BEGIN
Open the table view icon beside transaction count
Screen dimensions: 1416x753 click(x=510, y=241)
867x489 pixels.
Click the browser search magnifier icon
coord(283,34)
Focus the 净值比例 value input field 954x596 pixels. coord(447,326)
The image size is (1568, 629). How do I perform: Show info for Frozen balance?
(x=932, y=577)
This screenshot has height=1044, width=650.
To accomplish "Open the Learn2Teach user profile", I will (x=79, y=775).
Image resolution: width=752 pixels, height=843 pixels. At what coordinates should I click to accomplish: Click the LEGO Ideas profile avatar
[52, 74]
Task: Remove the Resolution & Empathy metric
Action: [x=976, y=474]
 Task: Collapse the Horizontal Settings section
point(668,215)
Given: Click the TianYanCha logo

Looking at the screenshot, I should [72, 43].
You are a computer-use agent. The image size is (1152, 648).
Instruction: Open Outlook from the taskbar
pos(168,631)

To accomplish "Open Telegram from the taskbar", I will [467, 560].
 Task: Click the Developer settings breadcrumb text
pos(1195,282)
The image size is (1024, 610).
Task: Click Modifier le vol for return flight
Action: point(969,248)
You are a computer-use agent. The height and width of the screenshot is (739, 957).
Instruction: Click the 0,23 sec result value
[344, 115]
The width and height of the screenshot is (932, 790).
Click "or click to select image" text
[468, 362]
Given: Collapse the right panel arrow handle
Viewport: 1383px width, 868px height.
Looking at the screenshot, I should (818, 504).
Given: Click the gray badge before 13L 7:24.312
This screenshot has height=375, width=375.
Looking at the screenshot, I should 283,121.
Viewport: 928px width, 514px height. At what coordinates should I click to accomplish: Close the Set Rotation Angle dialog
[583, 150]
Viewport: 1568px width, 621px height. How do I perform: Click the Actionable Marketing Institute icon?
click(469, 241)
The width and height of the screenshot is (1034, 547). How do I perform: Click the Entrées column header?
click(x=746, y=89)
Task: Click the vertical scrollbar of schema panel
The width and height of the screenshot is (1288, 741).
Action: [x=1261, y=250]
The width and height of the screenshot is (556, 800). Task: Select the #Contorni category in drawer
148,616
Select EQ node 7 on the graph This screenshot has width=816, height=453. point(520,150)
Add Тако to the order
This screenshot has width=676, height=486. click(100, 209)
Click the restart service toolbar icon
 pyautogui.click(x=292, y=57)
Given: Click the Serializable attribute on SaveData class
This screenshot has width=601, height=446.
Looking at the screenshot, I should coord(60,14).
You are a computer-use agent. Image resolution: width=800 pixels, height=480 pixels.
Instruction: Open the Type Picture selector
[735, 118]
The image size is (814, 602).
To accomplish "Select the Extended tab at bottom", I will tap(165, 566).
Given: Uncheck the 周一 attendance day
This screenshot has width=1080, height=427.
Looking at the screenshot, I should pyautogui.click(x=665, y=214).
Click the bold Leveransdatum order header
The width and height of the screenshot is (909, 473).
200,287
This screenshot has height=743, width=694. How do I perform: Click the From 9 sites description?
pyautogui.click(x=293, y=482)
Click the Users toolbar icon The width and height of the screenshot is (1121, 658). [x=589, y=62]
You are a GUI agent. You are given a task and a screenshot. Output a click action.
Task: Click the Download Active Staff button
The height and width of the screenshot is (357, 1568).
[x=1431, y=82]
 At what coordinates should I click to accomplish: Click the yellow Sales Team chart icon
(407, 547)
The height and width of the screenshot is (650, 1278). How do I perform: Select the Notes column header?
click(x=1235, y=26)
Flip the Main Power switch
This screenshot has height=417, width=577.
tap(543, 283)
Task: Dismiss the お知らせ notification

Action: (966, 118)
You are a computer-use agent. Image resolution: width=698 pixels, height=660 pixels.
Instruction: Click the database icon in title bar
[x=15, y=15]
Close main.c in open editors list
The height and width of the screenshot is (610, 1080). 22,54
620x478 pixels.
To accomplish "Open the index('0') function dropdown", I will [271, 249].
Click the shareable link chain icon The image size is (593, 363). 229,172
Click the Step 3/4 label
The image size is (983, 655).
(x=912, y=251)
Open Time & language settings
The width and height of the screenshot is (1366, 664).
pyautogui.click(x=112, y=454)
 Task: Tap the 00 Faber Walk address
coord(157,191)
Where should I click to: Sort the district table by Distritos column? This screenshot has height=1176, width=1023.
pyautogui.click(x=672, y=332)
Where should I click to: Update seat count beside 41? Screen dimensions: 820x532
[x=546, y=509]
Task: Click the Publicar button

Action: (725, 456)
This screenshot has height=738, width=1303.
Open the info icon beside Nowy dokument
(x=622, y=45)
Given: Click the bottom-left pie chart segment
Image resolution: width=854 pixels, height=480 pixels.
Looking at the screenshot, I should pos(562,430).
END
_Your assignment_
Exactly the lines from the one containing "Where should I click to: Update" through the final line of the records must appear in your reply, and no others.

_Reply to the exercise_
Where should I click to: Update seat count beside 41? Screen dimensions: 820x532
[x=546, y=509]
Task: Click the Publicar button

Action: (725, 456)
This screenshot has height=738, width=1303.
Open the info icon beside Nowy dokument
(x=622, y=45)
Given: Click the bottom-left pie chart segment
Image resolution: width=854 pixels, height=480 pixels.
Looking at the screenshot, I should pos(562,430).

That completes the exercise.